The production data of 532 groups of the factory 120t converter in 2023 is collected, the repeated data and the abnormal data are deleted, and the abnormal data are judged by using a Grubbs double-side test method, wherein the following formula is as follows:
wherein:is the average value of the samples, S is the standard deviation of the samples, x n For the n-th data after sorting from small to large, < >>For the upper statistics, +.>Is the following statistic.
Determining the detection level alpha, and determining the critical value G by looking up a table 1-α/2 (n) whenAnd G is n >G 1-α/2 (n) at the time of determining x n Abnormal value, when->And->>G 1-α/2 (n) at the time of judgment of x 1 If the abnormal value is not found, judging that the abnormal value is not found.
340 groups of effective data are obtained after screening. The Z standardization method is adopted for the standardization of the historical data set, and the specific processing method is shown as the following formula:
where i denotes the ith parameter, j denotes the jth sample point,for acquisition of the raw data obtained +.>The mean value calculation method for the i-th parameter is shown in the following formula,
the standard deviation calculation method for the i-th parameter is shown in the following formula,
in the method, in the process of the invention,sample points for the i-th parameter.
Wherein,is a characteristic variable of the input, wherein->And->Maximum and minimum values for each individual sample data.
The principal component analysis dimension reduction processing is performed on all acquired data variables, the data set in the example contains 28 influencing factors, if all values are used as input data, the data dimension is high, the model training time is long, and therefore the 28×340 data matrix obtained after the preprocessing is used as the input of PCA, and the input dimension of the prediction model is reduced. Fig. 2 is a principal component dimension reduction result, which is the first 6 principal component interpretation rates and cumulative interpretation rates after PCA processing. It can be seen that the first 6 principal components have a cumulative interpretation rate of 92.5% greater than 85% and thus may contain the primary information of the converter endpoint carbon content influencing factors.

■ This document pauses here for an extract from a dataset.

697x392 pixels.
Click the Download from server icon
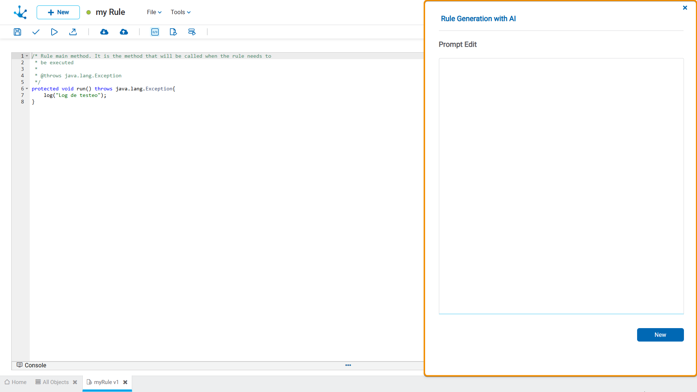pyautogui.click(x=104, y=32)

Taking the dimensionality reduced data variable as an input variable of the WOA-BP neural network, establishing a converter molten steel component prediction model, taking a tan sig function and a purelin function as activation functions of hidden layer neurons, and selecting neurons for determining the BP neural network by adopting an orthogonal least square method so as to determine the hidden layer of the BP neural network. The 340 groups of data 272 groups obtained after screening are used for training the model, the 68 groups are used for model testing to verify the effect of the model, and parameters of the network are continuously adjusted to obtain the prediction model with the best prediction effect.

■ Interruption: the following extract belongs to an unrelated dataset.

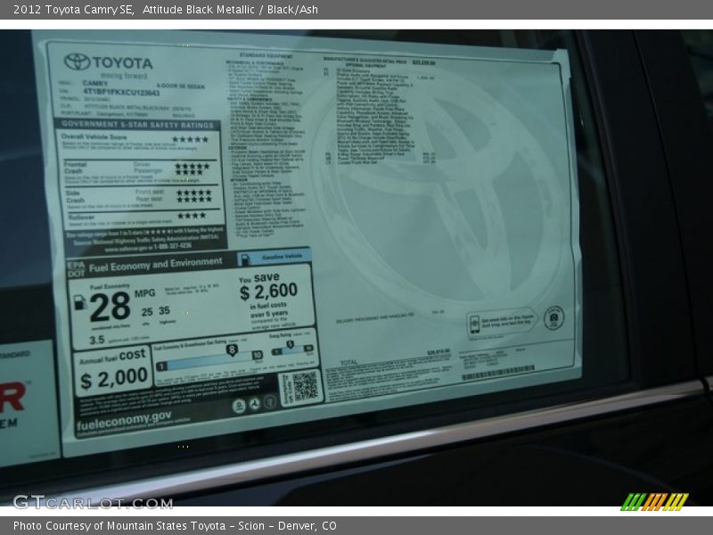Image resolution: width=713 pixels, height=535 pixels.
Task: Click the $2,600 fuel savings figure
Action: (x=267, y=292)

Using four performance indicators to evaluate the performance of a molten steel composition prediction model, including determining coefficients (R 2 ) Mean Absolute Error (MAE), mean square error (RMSE), root Mean Square Error (RMSE), and comparing with WOA-BP neural network, the detailed results are shown in Table 1.
Table 1 test dataset prediction error
From fig. 3 and 4 and table 1, the PCA-WOA-BP neural network is able to fit the raw data well and better than the WOA-BP neural network, while having good predictive performance on the test set.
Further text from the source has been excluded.